History

German Empire
- Name: UC-91
- Ordered: 12 January 1916
- Builder: Blohm & Voss, Hamburg
- Yard number: 325
- Launched: 19 January 1918
- Commissioned: 31 July 1918
- Fate: Sank while on way to surrender, 10 February 1919

General characteristics
- Class & type: Type UC III submarine
- Displacement: 491 t (483 long tons), surfaced; 571 t (562 long tons), submerged;
- Length: 56.51 m (185 ft 5 in) (o/a); 42.20 m (138 ft 5 in) (pressure hull);
- Beam: 5.54 m (18 ft 2 in) (o/a)
- Draft: 3.77 m (12 ft 4 in)
- Propulsion: 2 × propeller shafts; 2 × 6-cylinder, 4-stroke diesel engines, 600 PS (440 kW; 590 bhp); 2 × electric motors, 770 PS (570 kW; 760 shp);
- Speed: 11.5 knots (21.3 km/h; 13.2 mph), surfaced; 6.6 knots (12.2 km/h; 7.6 mph), submerged;
- Range: 9,850 nautical miles (18,240 km; 11,340 mi) at 7 knots (13 km/h; 8.1 mph), surfaced; 40 nmi (74 km; 46 mi) at 4.5 knots (8.3 km/h; 5.2 mph), submerged;
- Test depth: 75 m (246 ft)
- Complement: 32
- Armament: 6 × 100 cm (39.4 in) mine tubes; 14 × UC 200 mines; 3 × 50 cm (19.7 in) torpedo tubes (2 bow external; one stern); 7 × torpedoes; 1 x 10.5 cm (4.1 in) SK L/45 or 8.8 cm (3.5 in) Uk L/30 deck gun;
- Notes: 15-second diving time

Service record
- Commanders: Kptlt.

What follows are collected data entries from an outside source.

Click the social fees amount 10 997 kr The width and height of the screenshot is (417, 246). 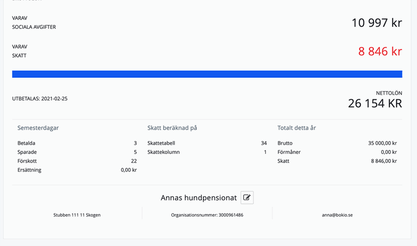376,23
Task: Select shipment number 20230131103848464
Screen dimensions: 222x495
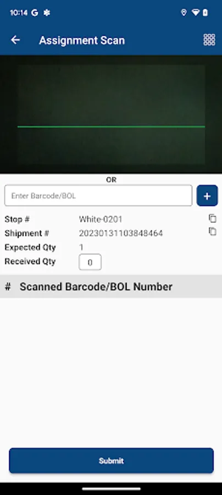Action: click(121, 233)
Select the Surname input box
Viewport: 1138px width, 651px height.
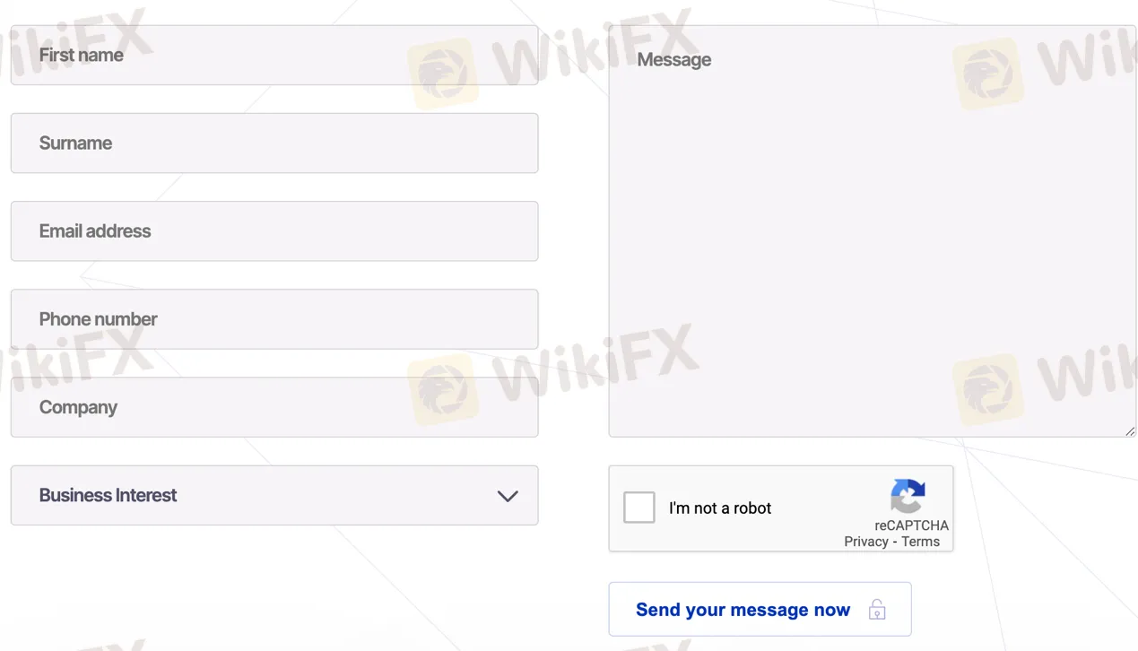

Bernhard Gerke; 31 July – 5 September 1918;
- Operations: None
- Victories: None

= SM UC-91 =

WWI German submarine

SM UC-91 was a German Type UC III minelaying submarine or U-boat in the German Imperial Navy (Kaiserliche Marine) during World War I.

==Design==
A Type UC III submarine, UC-91 had a displacement of 491 t when at the surface and 571 t while submerged. She had a length overall of 56.51 m, a beam of 5.54 m, and a draught of 3.77 m. The submarine was powered by two six-cylinder four-stroke diesel engines each producing 300 PS (a total of 600 PS), two electric motors producing 770 PS, and two propeller shafts. She had a dive time of 15 seconds and was capable of operating at a depth of 75 m.

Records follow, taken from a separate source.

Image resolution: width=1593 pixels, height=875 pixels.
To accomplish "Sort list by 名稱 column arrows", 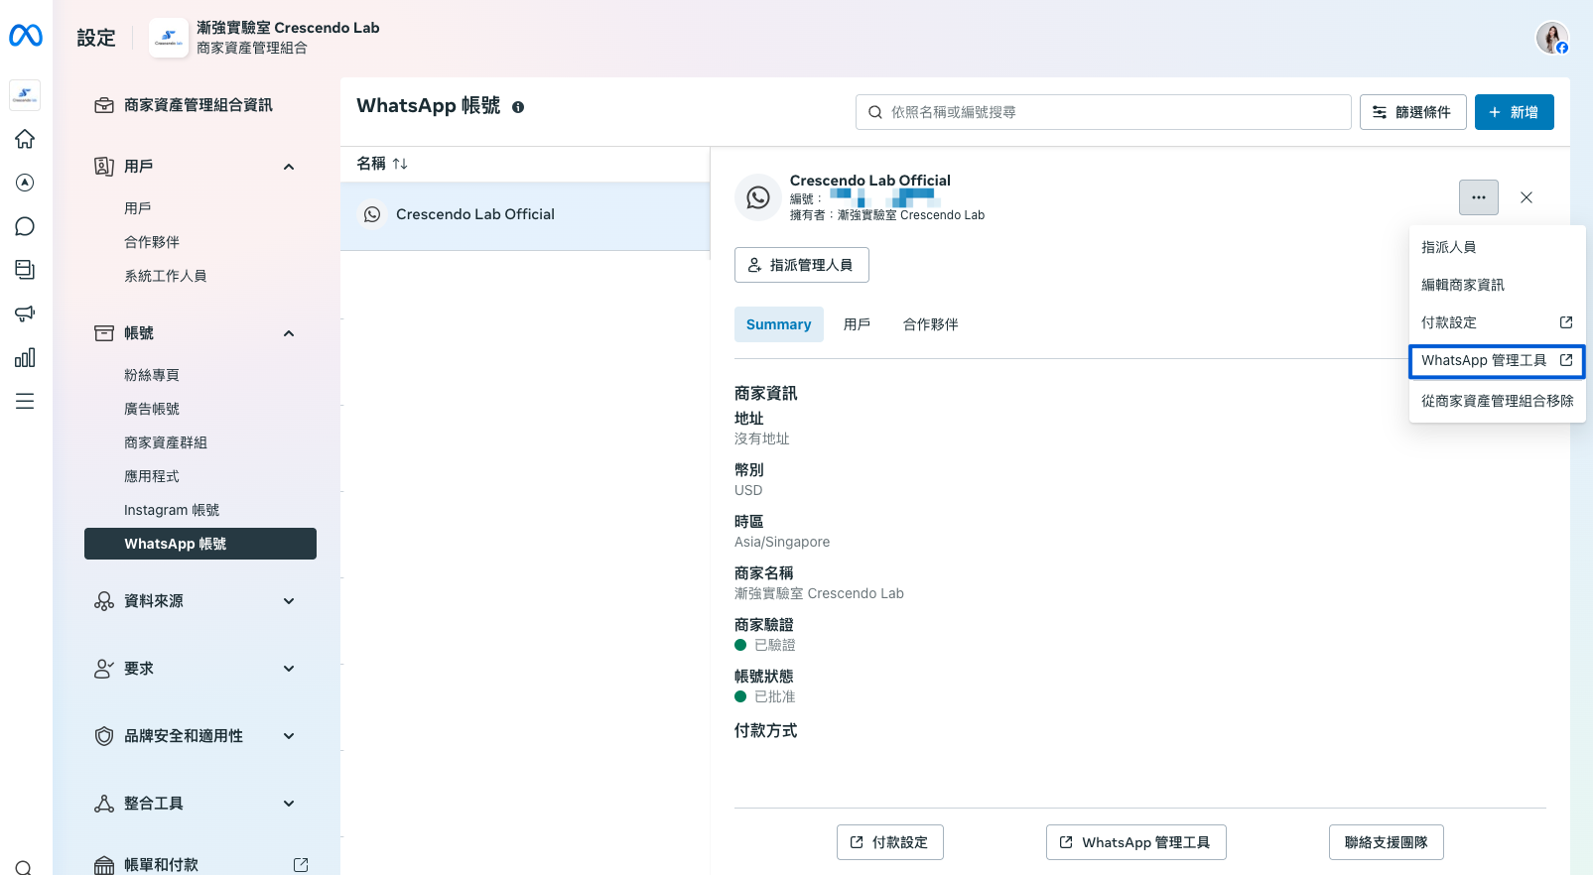I will [400, 164].
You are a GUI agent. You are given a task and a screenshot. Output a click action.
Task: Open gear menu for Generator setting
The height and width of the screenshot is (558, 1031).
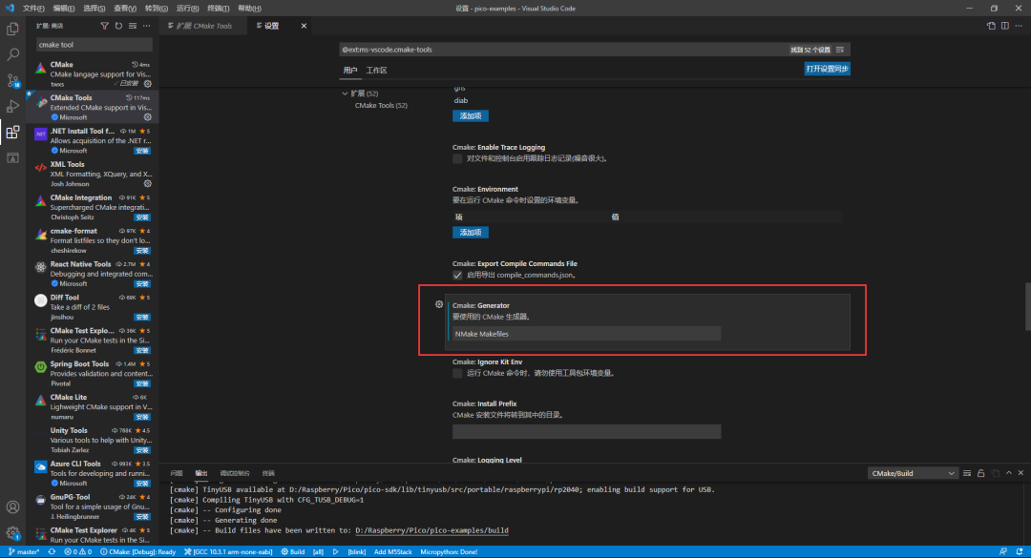click(439, 304)
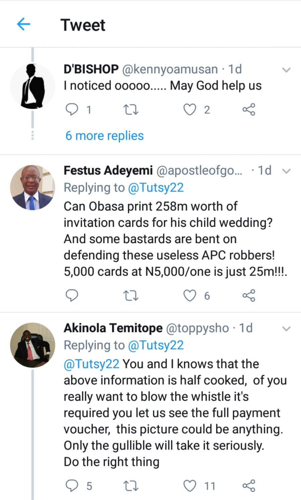Share Akinola Temitope's tweet
The image size is (301, 500).
click(248, 486)
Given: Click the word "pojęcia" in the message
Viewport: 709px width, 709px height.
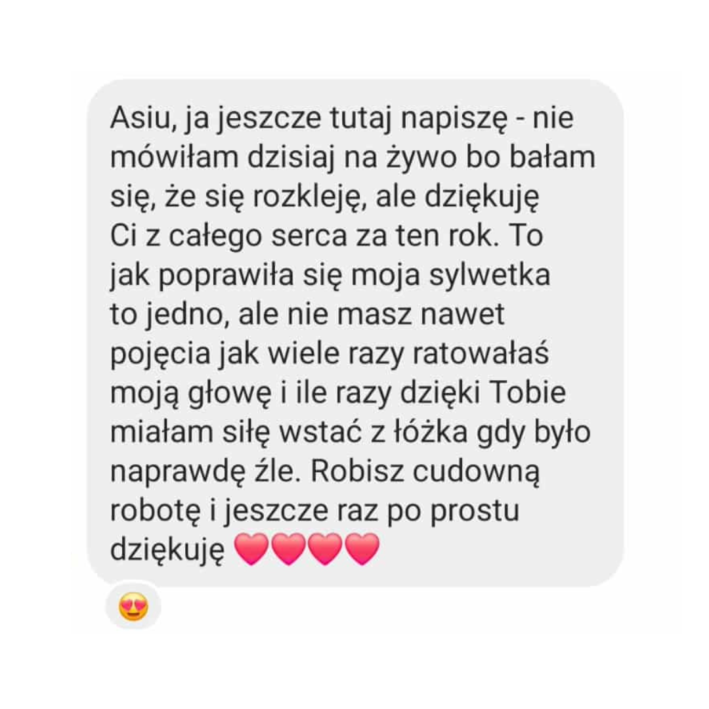Looking at the screenshot, I should coord(160,354).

The submarine was designed for a maximum surface speed of 11.5 kn and a submerged speed of 6.6 kn. When submerged, she could operate for 40 nmi at 4.5 kn; when surfaced, she could travel 9850 nmi at 7 kn. UC-91 was fitted with six 100 cm mine tubes, fourteen UC 200 mines, three 50 cm torpedo tubes (one on the stern and two on the bow), seven torpedoes, and one 10.5 cm SK L/45 or 8.8 cm Uk L/30 deck gun . Her complement was twenty-six crew members.

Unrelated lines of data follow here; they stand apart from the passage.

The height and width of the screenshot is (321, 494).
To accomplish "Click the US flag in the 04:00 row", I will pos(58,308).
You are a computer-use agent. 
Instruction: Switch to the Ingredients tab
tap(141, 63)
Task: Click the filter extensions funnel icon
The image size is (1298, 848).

==Construction and career==
The U-boat was ordered on 12 January 1916 and was launched on 19 January 1918. She was commissioned into the German Imperial Navy on 31 July 1918 as SM UC-91. As with the rest of the completed UC III boats, UC-91 conducted no war patrols and sank no ships. She sank after a collision with the steamer Alexandra Woermann on 5 September 1918 in the Baltic Sea. The salvage vessel raised the wreck the following day and was repaired. She was en route to surrender on 10 February 1919 when she foundered in the North Sea.